Sure, that's how it works. If an observer does not consider it rude, the the tactic falls flat. The trick is to make a claim that makes you look good in such a way that there is no way to call it into question without looking like a douchebag. So I chose an example that would be plausibly considered rude by an average reader here.

But keep in mind that many liberal readers have the same instinctual reaction you have, but to the insinuation that different ethnicities might have different murder rates. Likewise, a honor-virtue ethics society might simply consider Adam pathetic, and Bob virtuous and brave.

Edit: Also, feel free to adjust the example if you think you understand roughly what I'm getting at! I try to find a middle ground between brevity and fidelity in these kind of examples, so it's hardly perfect.

I’m inclined to call it “normal social maneuvering” instead of anything about social science!

make a claim that makes you look good in such a way that there is no way to call it into question

That’s definitely the crux of it. Some claims can’t be made to some audiences. Some questions can’t be asked to others. I don’t know if I can come up with a better example.

Regarding the edit—yeah, I feel that. I have a hard time going for brevity.
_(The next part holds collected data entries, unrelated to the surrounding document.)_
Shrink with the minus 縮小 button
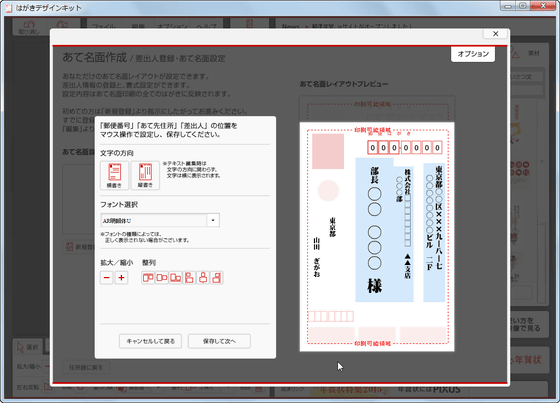 pos(106,278)
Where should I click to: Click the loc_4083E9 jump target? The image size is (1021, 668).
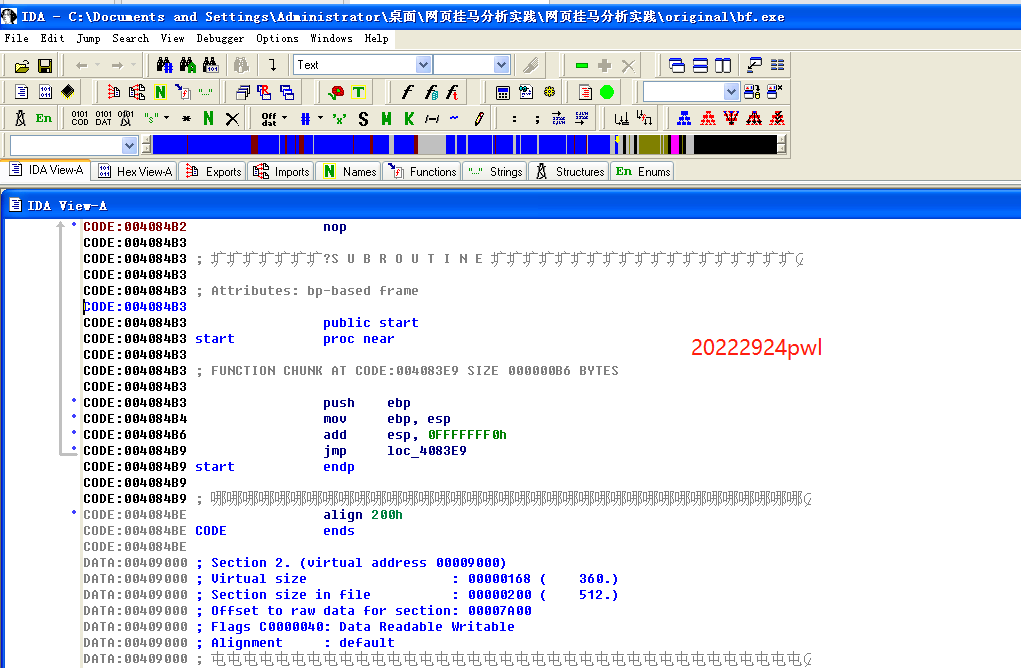pyautogui.click(x=426, y=451)
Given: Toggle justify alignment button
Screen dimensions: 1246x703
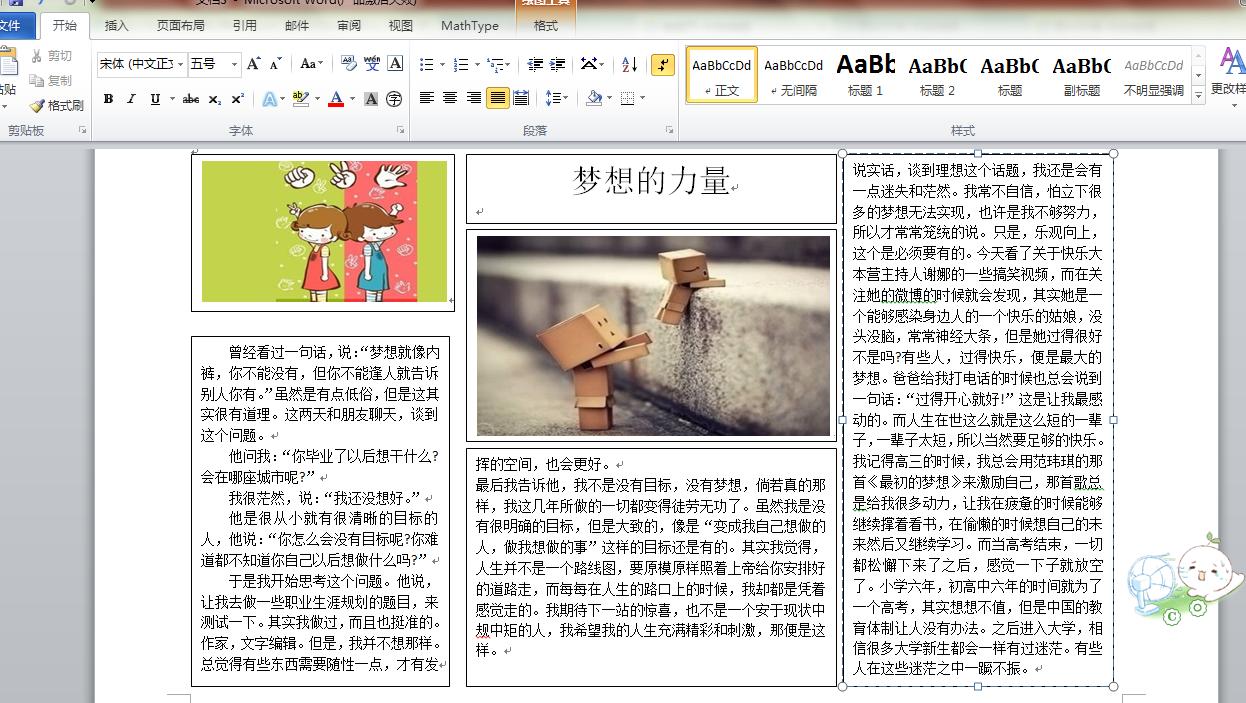Looking at the screenshot, I should click(x=496, y=99).
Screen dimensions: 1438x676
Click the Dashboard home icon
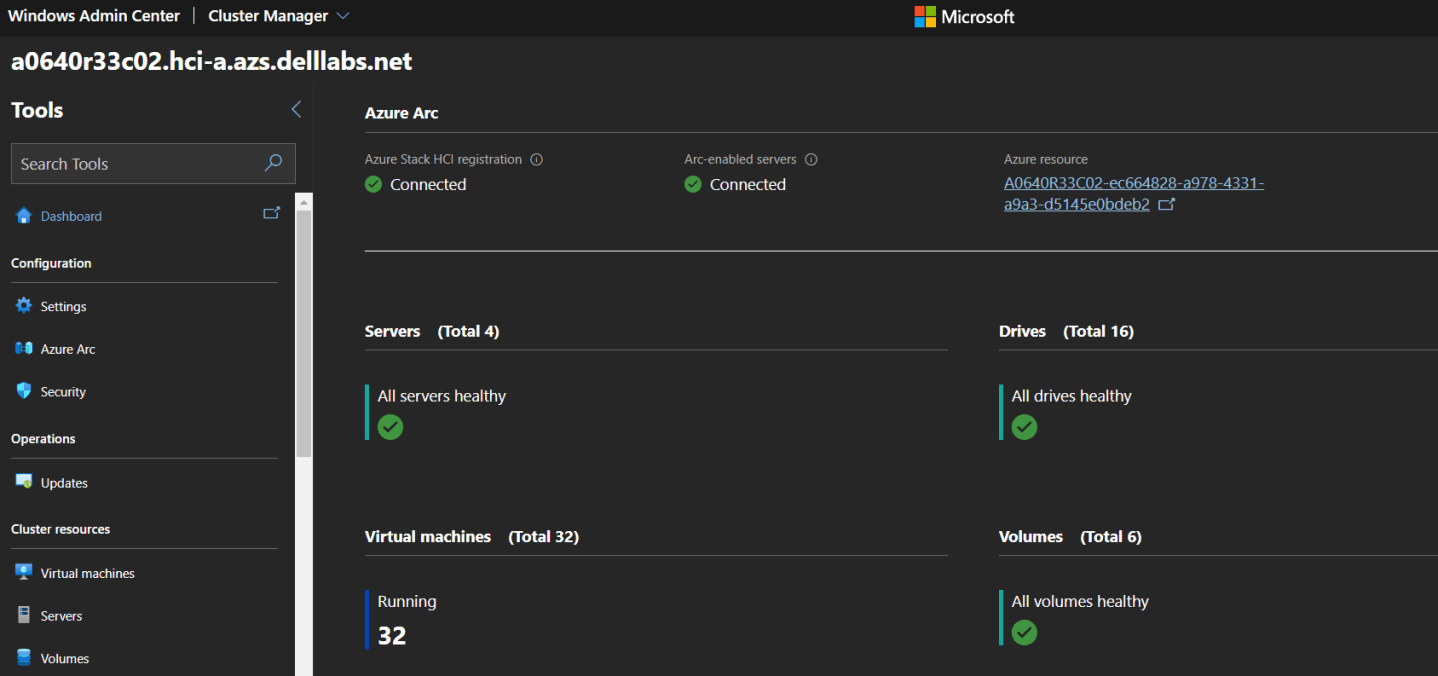tap(24, 216)
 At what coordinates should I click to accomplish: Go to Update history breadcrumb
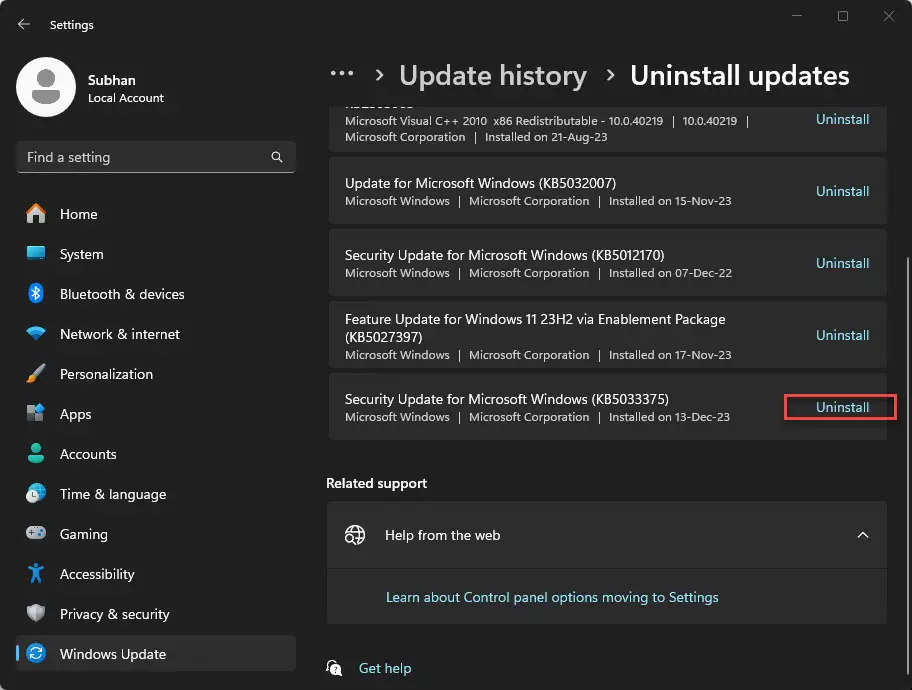[x=492, y=76]
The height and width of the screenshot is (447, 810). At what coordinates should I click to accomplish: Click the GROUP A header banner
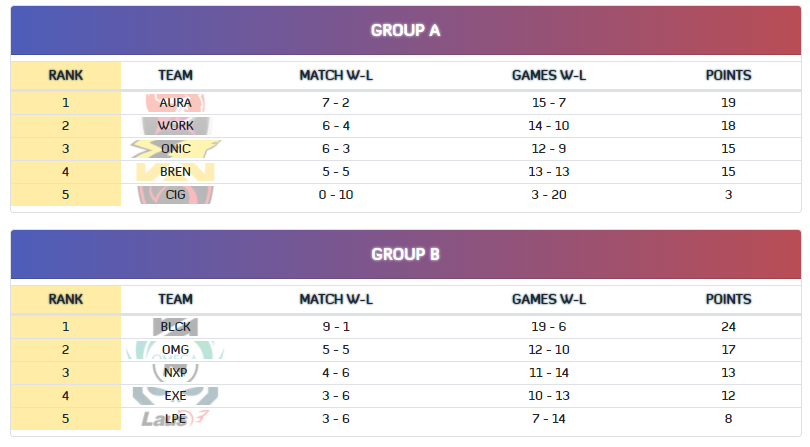406,30
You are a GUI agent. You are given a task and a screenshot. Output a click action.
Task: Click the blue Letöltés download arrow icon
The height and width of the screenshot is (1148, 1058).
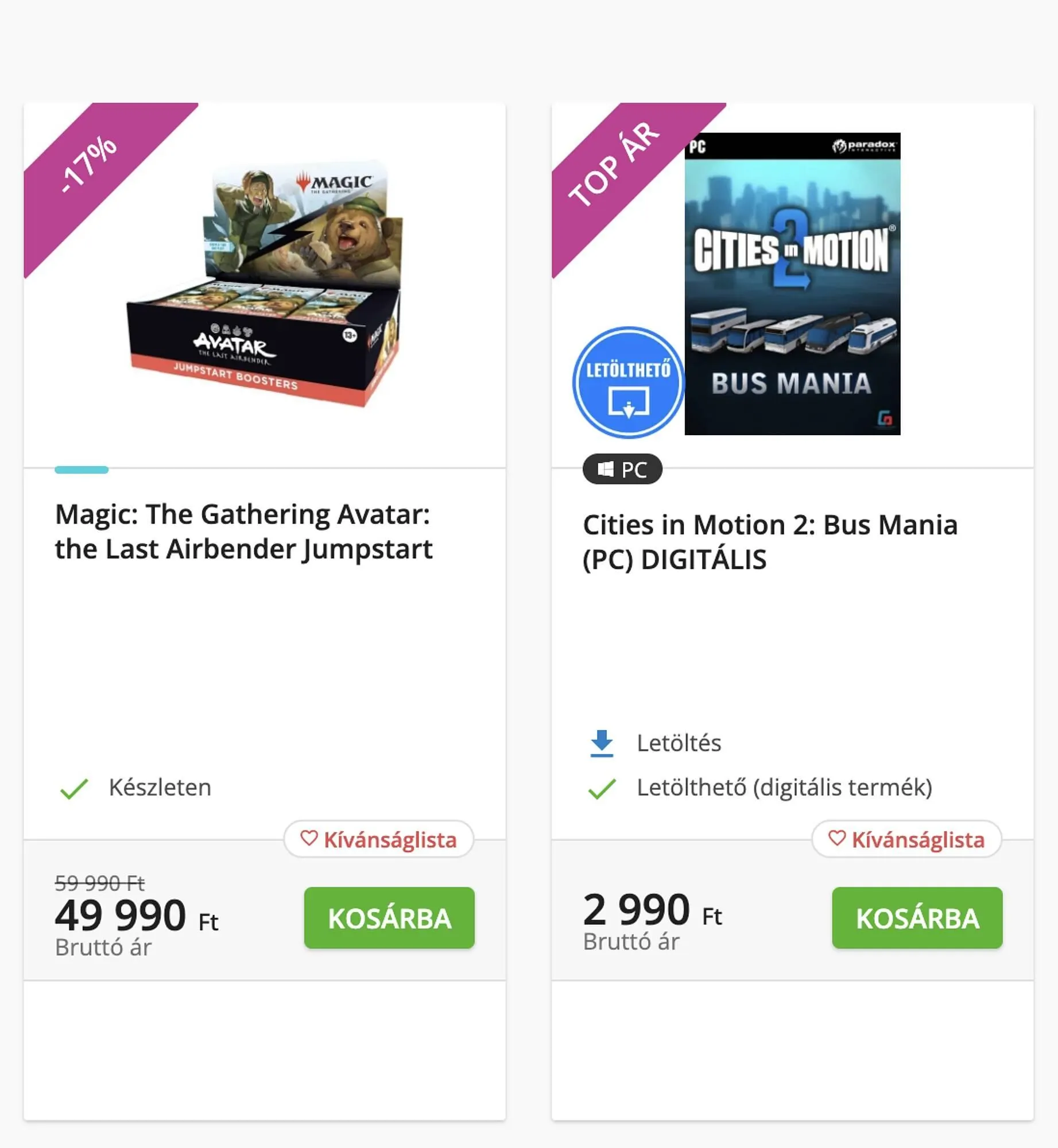(602, 743)
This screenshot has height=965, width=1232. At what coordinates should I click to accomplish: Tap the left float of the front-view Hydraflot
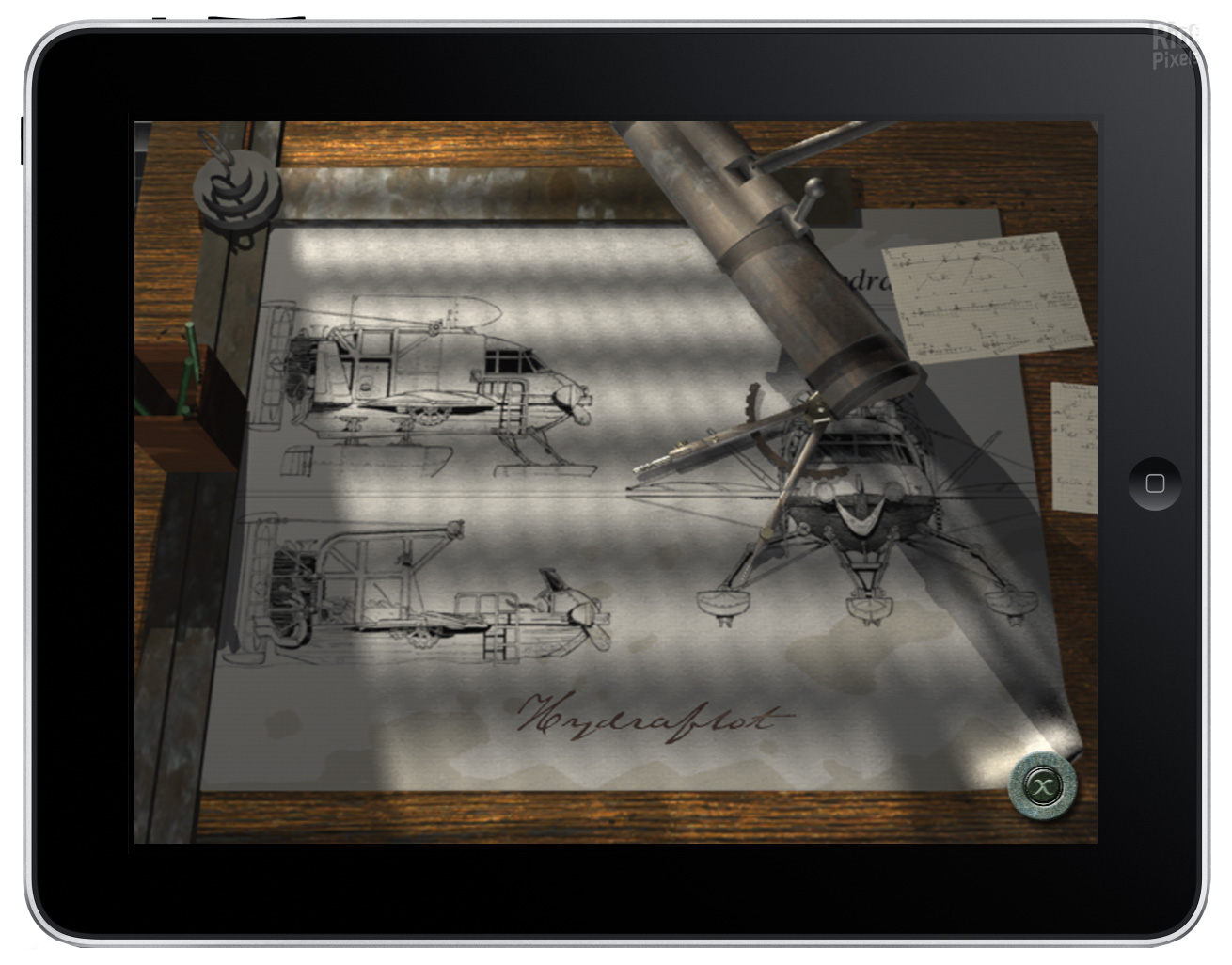(x=719, y=606)
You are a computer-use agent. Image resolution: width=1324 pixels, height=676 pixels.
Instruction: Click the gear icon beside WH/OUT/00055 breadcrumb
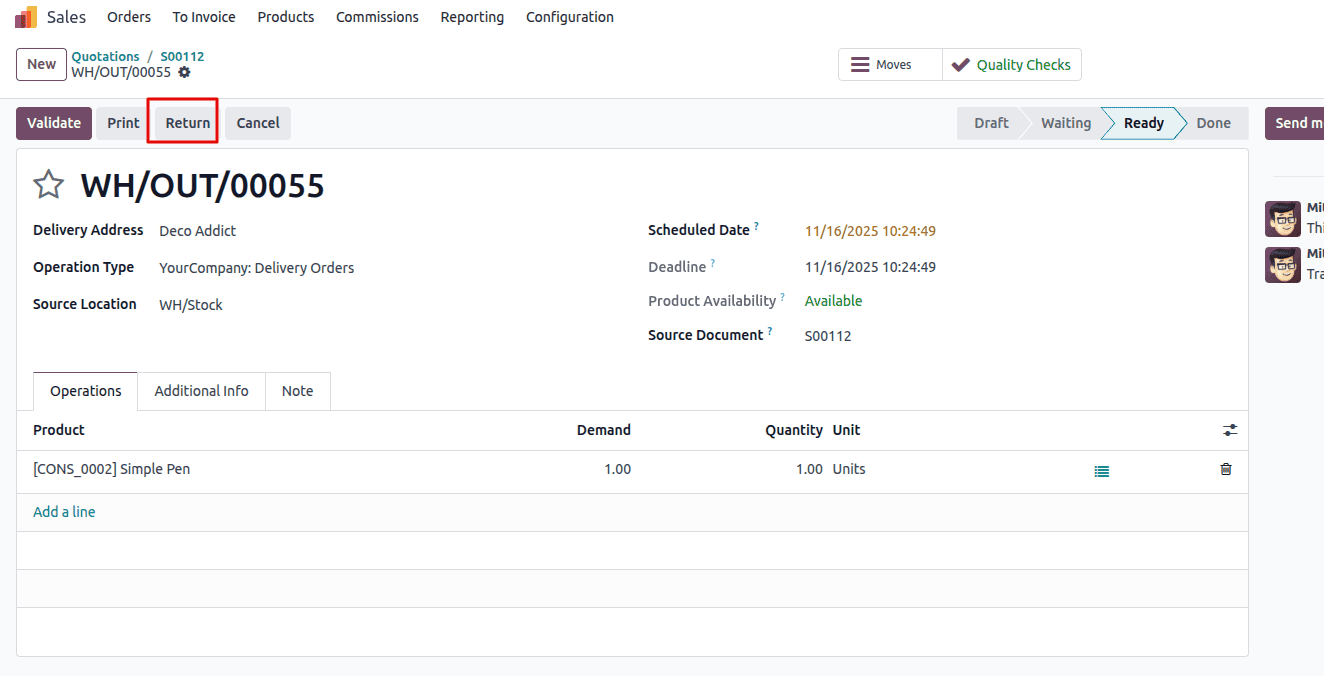184,72
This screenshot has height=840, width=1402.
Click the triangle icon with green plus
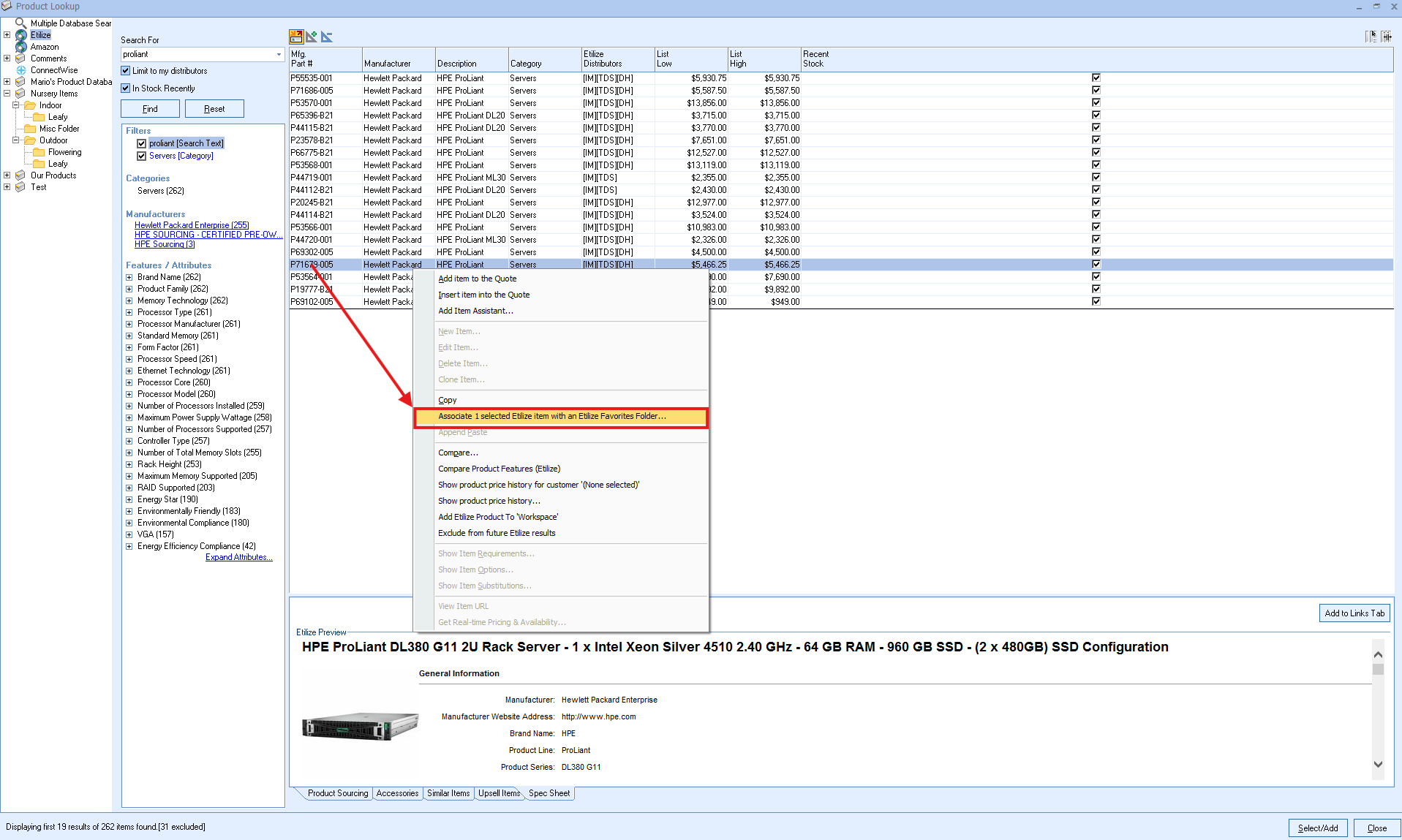(x=312, y=37)
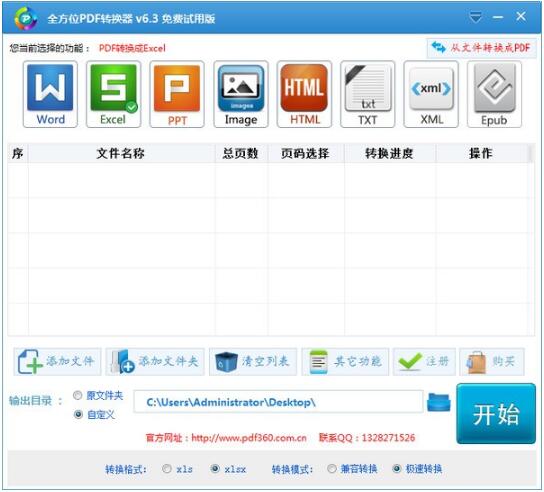Select the HTML conversion icon
Viewport: 544px width, 492px height.
coord(304,94)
I can see the argument that it's part of the repertoire of normal social maneuvering, but it's still a particular manipulative technique that imo deserves some snappy name. "just a joke bro" is also part of normal (male) social maneuvering, but obviously a very different kind.

As time goes on, I'm leaning more and more towards simply rejecting Rationalism, as it leads to cudgels like "falsely claimed without evidence" beloved by the mainstream media.

Reject Rationalism, embrace rationalism.

That is to say, movements will be corrupted by status games and politics, but ideas remain true or false regardless. It is rational to observe the degree to which the mainstream media is attempting to manipulate public opinion with both carefully-crafted deceptions, repetition of lies, and aggression towards alternate sources of info, and write them off. It is rational to note how science with the wrong conclusion is buried or never even attempted and to see how the universities have purged themselves of wrongthinkers, and write them off as well.

It is rational to recognize that the words of a liar are very poor evidence. And it is not rational to deny that a liar is a liar and call it charity.